I replied that I’d be interested in meeting the group leaders and take it from there. Also, I told her that I was absolutely terrified about taking this next step and that I couldn’t agree to doing it until I’d met the group leaders and had a chance to size them up. So we agreed I’d show up the following week at the beginning of the class to be shown around the meet the leaders. 

As I thought about the group and how scared I was feeling I realised that this is a HUGE step for me. Most of my activities are solitary activities. I’m a very solitary person, partly because I’ve had to be. But that solitary person doesn’t necessarily want to remain solitary and would like to be able to do things with other people but the sheer thought of having to interact with another human being is so scary for me that quite often it’s totally paralysing and so I carry on with my solitary life and solitary activities. In agreeing to try the pottery group out it means I’m going to have to be part of a group once a week which means I’m going to have to find a way through the terror and total lack of confidence I feel being in a group.

Another interesting dynamic is the memory of being unceremoniously turfed out of art classes as a 12 year old in my first year at grammar school because I couldn’t draw. According to my teacher I was useless and there was no hope for me because I had “no sense of perspective” and I couldn’t look at something and then draw it. That event has stayed with me and carries with it a fear of trying anything creative out in front of other people in case I’m crap at it.

So those two issues combined make it a MASSIVE step.

The night before I was due to visit the group was terrible. I spent the night constantly waking up in a cold sweat and state of sheer terror. I felt really ill the next morning from nerves and nearly phoned to cancel. But that’s not the way I do things so I showed up at the agreed time literally shaking. 
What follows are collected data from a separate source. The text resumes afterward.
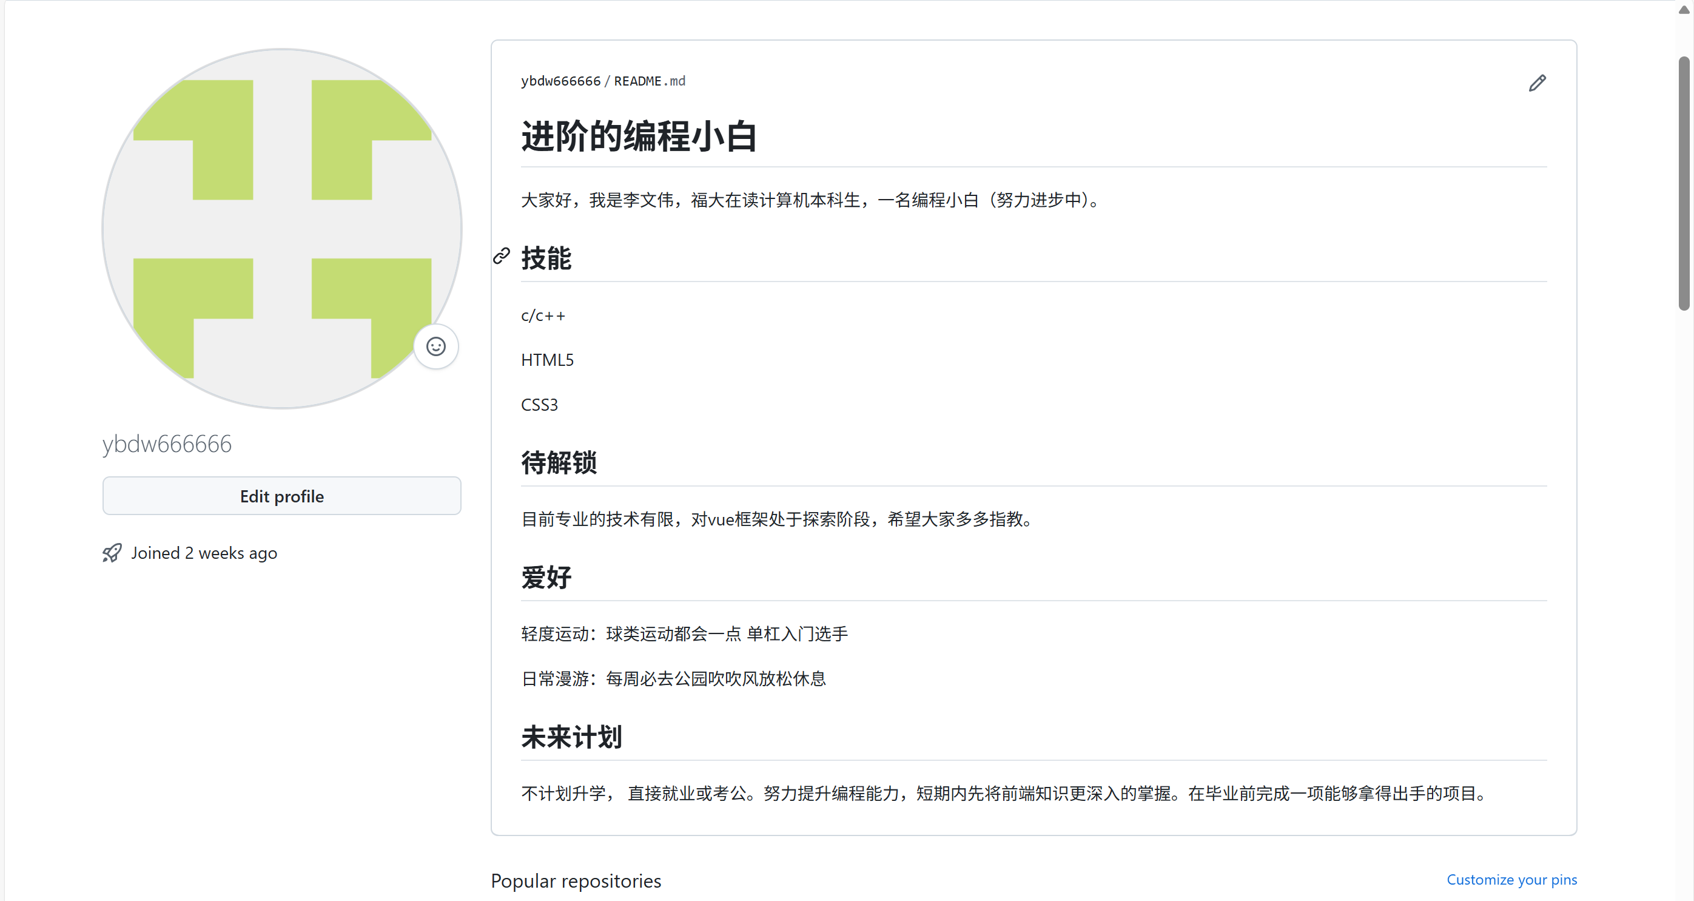This screenshot has width=1694, height=901.
Task: Click the scrollbar up arrow
Action: tap(1683, 10)
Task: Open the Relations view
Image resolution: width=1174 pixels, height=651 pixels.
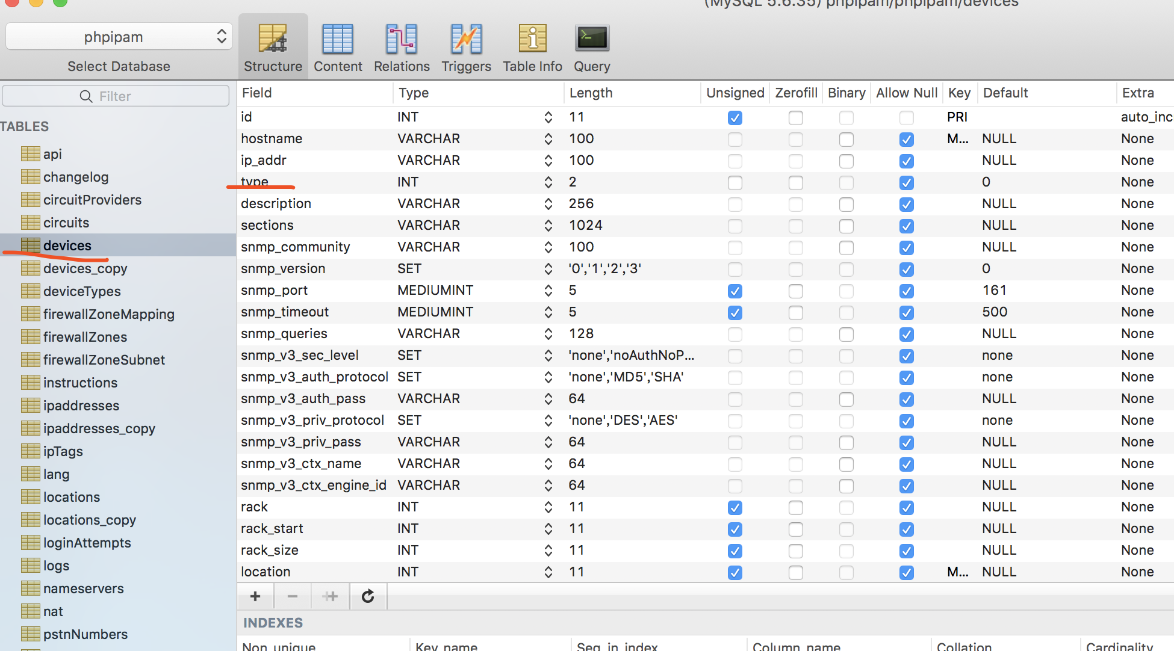Action: click(x=402, y=47)
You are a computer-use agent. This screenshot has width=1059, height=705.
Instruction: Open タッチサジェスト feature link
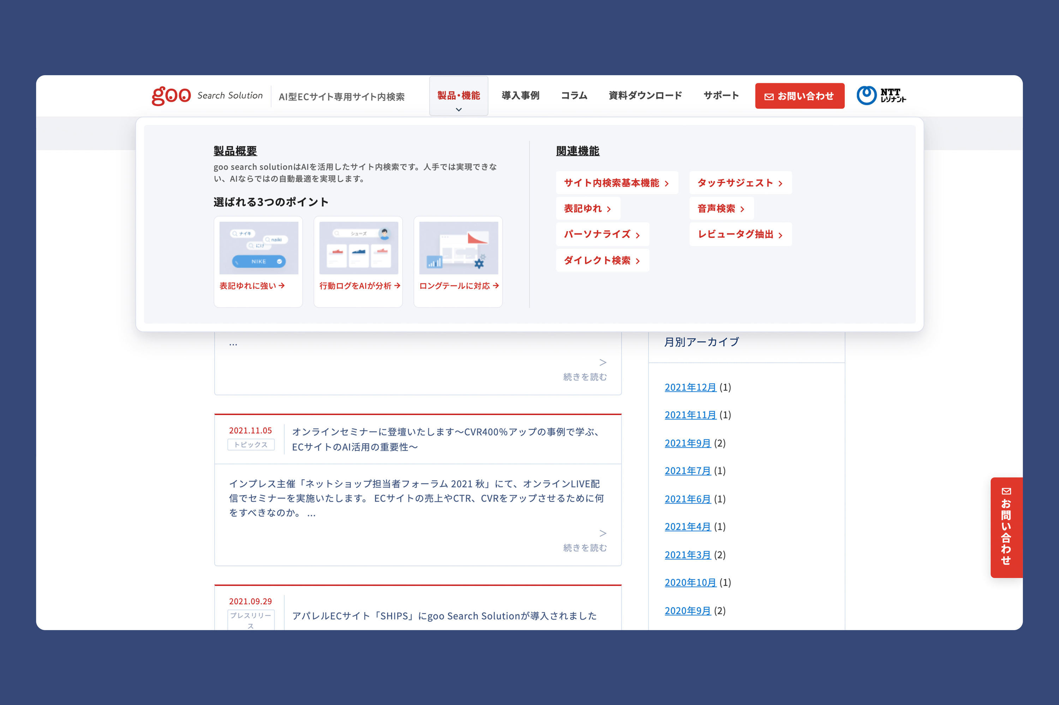[740, 183]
The group leaders were very friendly and laid back and did their best to put me at my ease. They were very gentle with me and understood without me having to say that I was finding it a bit of an ordeal. 

The main leader has been teaching pottery for over 50 years and used to be a teacher. When I told her I was a complete beginner and was totally terrified about the idea she said “oh I’ve been doing this for 50+ years now and I’m very patient, I’ve found most people can produce something if they’re taught and supported properly, I’ll teach you how to do a fish to begin with.”

I thought “a fish, crikey, eeek” but at the same time felt strangely reassured by this very calm woman who was trying to soothe and encourage a very terrified little girl in a 46 year old woman’s body.

She then asked me if I’d done any clay work at all. My reply was “oh only the type in therapy where you get a piece of clay, do whatever with it, and then bash it to pieces.” She chuckled and said “ah, ok, err that’s not quite the kind of clay work we do here” I chuckled too and somehow that broke the ice, the terrified little girl slipped into the background and adult ‘me’ felt that maybe this was something do-able. She went on to say “this is a type of therapy rather than being a formal kind of class and we see it very much about being therapy.” That comment settled any remaining fears about being found incapable at some later stage and subsequently being thrown out of the group for my lack of artistic ability.
I was introduced to the other group members. There are 7 other people in the group, male and female, so that’s going to be another challenge for me. But everyone was pretty laid back and relaxed and busy concentrating on their work. 

After about ten minutes of being shown around and meeting everyone the group leader asked me if it was something I felt I could have a go at? So I’ve agreed to show up on Tuesday 6th November for my first session and to try it out for the six sessions that will lead up to Christmas and see where I go from there.